A savoir : Et pourtant les véhicules et engins agricoles qui circulent principalement sur nos petites routes de campagne sont tout à fait susceptibles de charrier des quantités importantes d’engrais au nitrate d’ammonium considéré officiellement « comme un explosif occasionnel ». Se reporter pour mémoire aux Explosions accidentelles ayant impliqué du nitrate d'ammonium. Source Wikipédia  Contenu soumis à la licence CC-BY-SA 3.0. Source : Article Liste d'explosions accidentelles impliquant du nitrate d’ammonium de Wikipédia en français (auteurs)

 

Tous exposés au risque TMD mais auquel ?

Donc, quasiment tout ERP (État des Risques et Pollutions) qui doit faire partie obligatoirement des diagnostics immobiliers avant-vente et avant location, cite le risque ‘Transport de Marchandises Dangereuses’. C’est pourquoi il est prudent de savoir quelles marchandises dangereuses transitent en bas de chez soi. On ne préviendra pas de la même manière les conséquences d’un accident routier dans sa rue selon ce que transporte le camion.

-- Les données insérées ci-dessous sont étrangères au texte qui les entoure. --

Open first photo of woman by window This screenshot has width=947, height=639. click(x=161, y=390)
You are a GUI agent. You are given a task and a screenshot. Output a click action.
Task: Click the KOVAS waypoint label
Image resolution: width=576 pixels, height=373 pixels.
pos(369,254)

Le transport par route représentait 76 % du tonnage transporté de matières dangereuses en France en 1997 et il est le plus exposé aux accidents, car les causes d’accidents sont multiples: état du véhicule, faute de conduite du conducteur ou d’un tiers, météo. En outre, « en moyenne chaque année, cent à deux cents accidents en France impliquent un véhicule transportant des matières dangereuses. Dans un tiers des cas environ la matière dangereuse joue un rôle prépondérant ». Source Ministère de l’Écologie et du développement durable .

 

A savoir : Les véhicules transportant des matières dangereuses doivent le signaler à l’avant et à l’arrière part une plaque orange portant généralement le code des dangers auxquels exposent les matières dangereuses. Ce code contient de 1 à 3 chiffres, le premier étant le danger principal, le deuxième et le troisième les dangers secondaire et subsidiaire.

 

Chaque chiffre a une signification et correspond à un danger :

  1. Matières et objets explosibles
  2. Gaz
  3. Liquides inflammables
  4. Solides inflammables
  5. Comburants ou peroxydes
  6. Matières toxiques
  7. Matières radioactives
  8. Matières corrosives
  9. Matières dangereuses diverses, provoquant une réaction violente spontanée

Toujours selon le même ministère : « La population des communes soumises au risque TMD doit recevoir une information préventive et connaître les consignes de sécurité ». Qui poursuit « Bien que ne figurant pas au nombre des risques majeurs devant être pris en compte dans le cadre de l’information préventive (article L.125-2 du Code de l’environnement – information préventive des populations), la prise en compte du risque lié au TMD s’est fait grandissante ces dernières années (notamment au travers de l’application par les préfets de l’article 2 du décret n° 90-918 du 11 octobre 1990) ».

Mais si la prise en compte du risque lié au TMD s’est bien ‘fait grandissante’ entre 1990 et 2020, on aimerait bien en obtenir les avancées de ces 30 dernières années et que celles-ci soient intégrées dans la refonte de l’ERP (État des Risques et Pollutions) vers le nouvel ‘ERRIAL’ (État des risques réglementés information acquéreur locataire) ou quelle que soit sa nouvelle appellation.